Fluorescence in situ hybridization with Alu and L1 polymerase chain reaction probes for rapid characterization of human chromosomes in hybrid cell lines.

P Lichter 1, S A Ledbetter 1, D H Ledbetter 1, D C Ward 1
PMCID: PMC54591  PMID: 2395866

Abstract

Human-rodent hybrid cell lines have been analyzed with regard to their human DNA content by using various DNA probe sets, derived from the hybrids, for in situ hybridization to normal human metaphase chromosome spreads. Total genomic hybrid DNA was compared with probe sets of hybrid DNA that were highly enriched in human sequences. The latter probes were obtained by amplification through the polymerase chain reaction (PCR) using oligonucleotide primers directed to human specific subsequences of the interspersed repetitive sequences Alu and L1. Previously unidentified chromosomal material within hybrid lines was characterized with speed and precision.
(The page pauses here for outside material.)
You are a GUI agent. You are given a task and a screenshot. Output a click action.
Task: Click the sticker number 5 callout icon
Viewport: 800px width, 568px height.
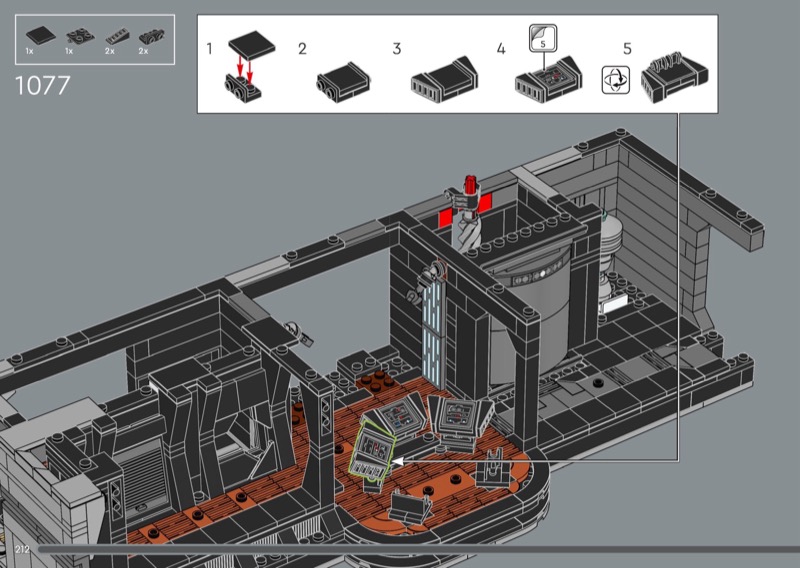tap(540, 37)
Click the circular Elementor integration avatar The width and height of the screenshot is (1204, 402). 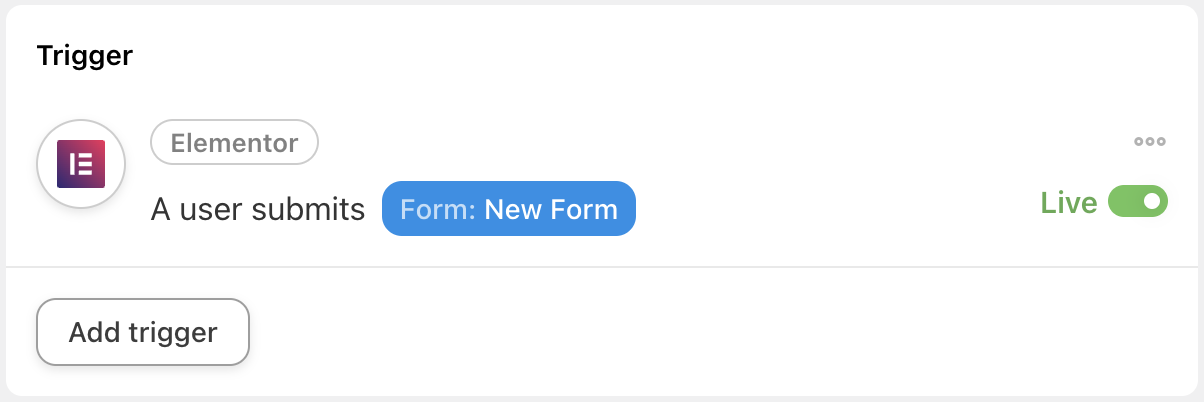click(x=81, y=165)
It is demonstrated that the complete human complement of hybrid lines can be rapidly assessed by comparing the data obtained with the Alu-PCR products with the results from the L1-PCR products or from the genomic hybrid DNA. This approach using interspersed repetitive sequence-PCR products is simple and fast and also provides an alternative way of generating complex DNA probe sets for the specific delineation of entire chromosomes or subchromosomal regions by in situ hybridization.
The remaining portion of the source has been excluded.